(jw) - Das zwei Kilometer lange Teilstück der Bahnstrecke Trier-Luxemburg zwischen Igel und Wasserbillig wird vorerst nicht wie geplant zweispurig ausgebaut. Wie der “Trierische Volksfreund” am Freitag meldet, wurde das grenzüberschreitende Projekt von der Prioritätenliste des deutschen Verkehrsministeriums gestrichen.
Der deutsche Verkehrsminister Peter Ramsauer hat eine sechsseitige Liste vorgelegt, auf der die Bahnprojekte aufgeführt sind, die vorerst nicht ausgeführt werden. Vorher wurde die Existenz dieser Liste von der Deutschen Bahn bestritten. Nun ist es allerdings amtlich, denn der Bundesrepublik stehen nur 1,2 Milliarden Euro für derartige Projekte zur Verfügung. Notwendig wären mindestens 1,8 Milliarden Euro.
Das nur zwei Kilometer lange Teilstück der Bahnstrecke Trier-Luxemburg sollte ursprünglich bis zum Jahr 2012 zweigleisig ausgebaut und mit Lärmschutzmaßnahmen ausgestattet werden. 19 Millionen Euro waren dafür vorgesehen, eine Summe, die dem Bundesverkehrsministerium wohl zu hoch war. Jetzt dürfte das Projekt nicht vor 2020 verwirklicht werden. Im “Trierischen Volksfreund” zeigte sich die Bitburger Grünen-Abgeordnete Ulrike Höfken enttäuscht: “Eine bedeutsame Region für die wirtschaftliche Zusammenarbeit in Europa droht so den Anschluss zu verlieren”, sagte sie.
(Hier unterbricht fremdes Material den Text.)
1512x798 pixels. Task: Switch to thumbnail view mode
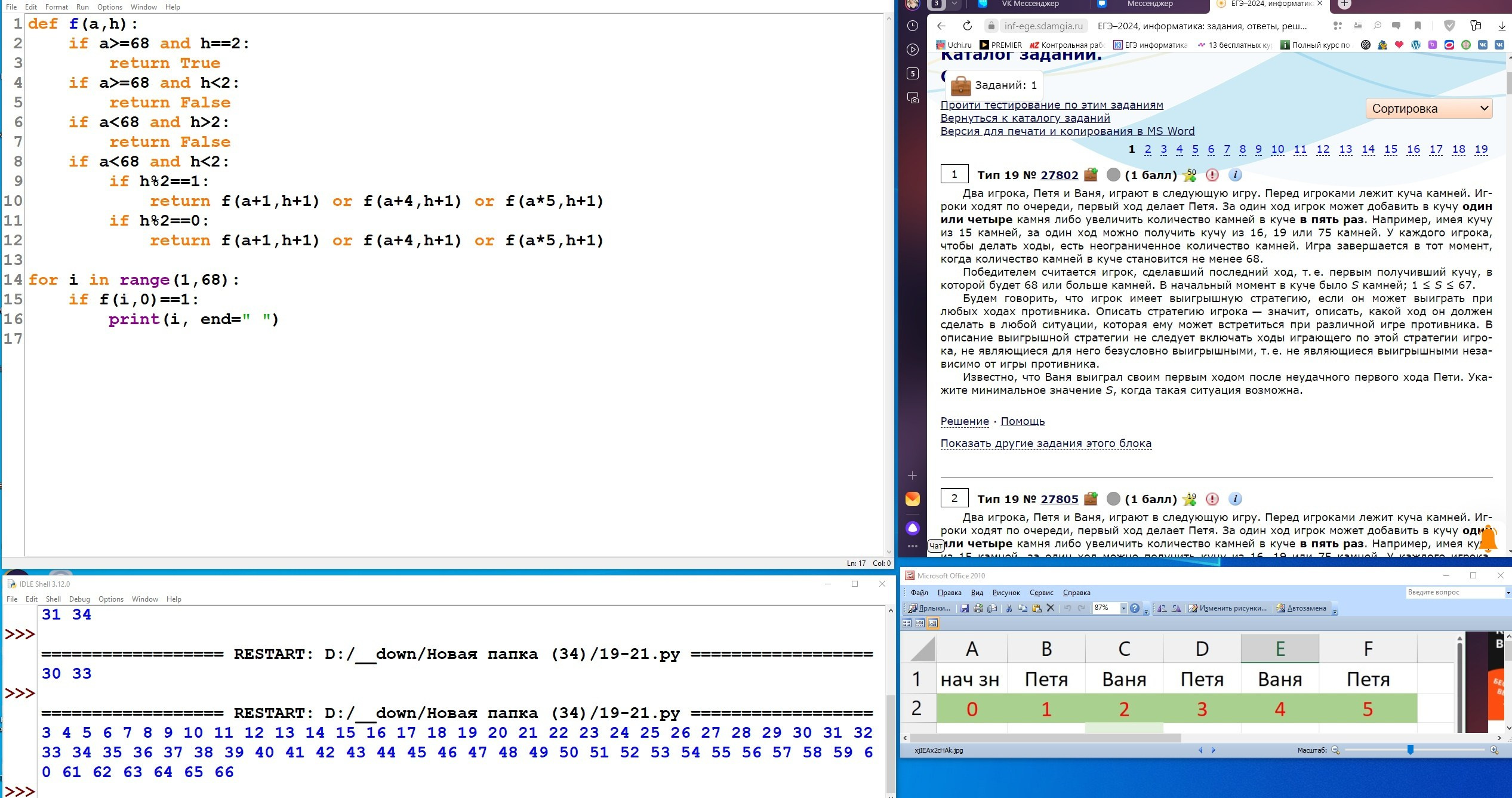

Sie fordert ihre Landesregierung auf, zusammen mit Luxemburg eine Lösung zur Finanzierung des Ausbaus zu suchen. Das Luxemburger Verkehrsministerium hatte sich ursprünglich für eine finanzielle Beteiligung am Ausbau der Strecke ausgesprochen, wegen fehlender Garantien aus Deutschland kam die Kostenbeteiligung allerdings nicht zustande.
Die Bahnstrecke Trier-Luxemburg wird täglich von vielen Pendlern genutzt. Wegen der maroden Konzer Moselbrücke müssen Züge oftmals minutenlang halten. So braucht der Regionalexpress für die 45 Kilometer lange Strecke eine Stunde.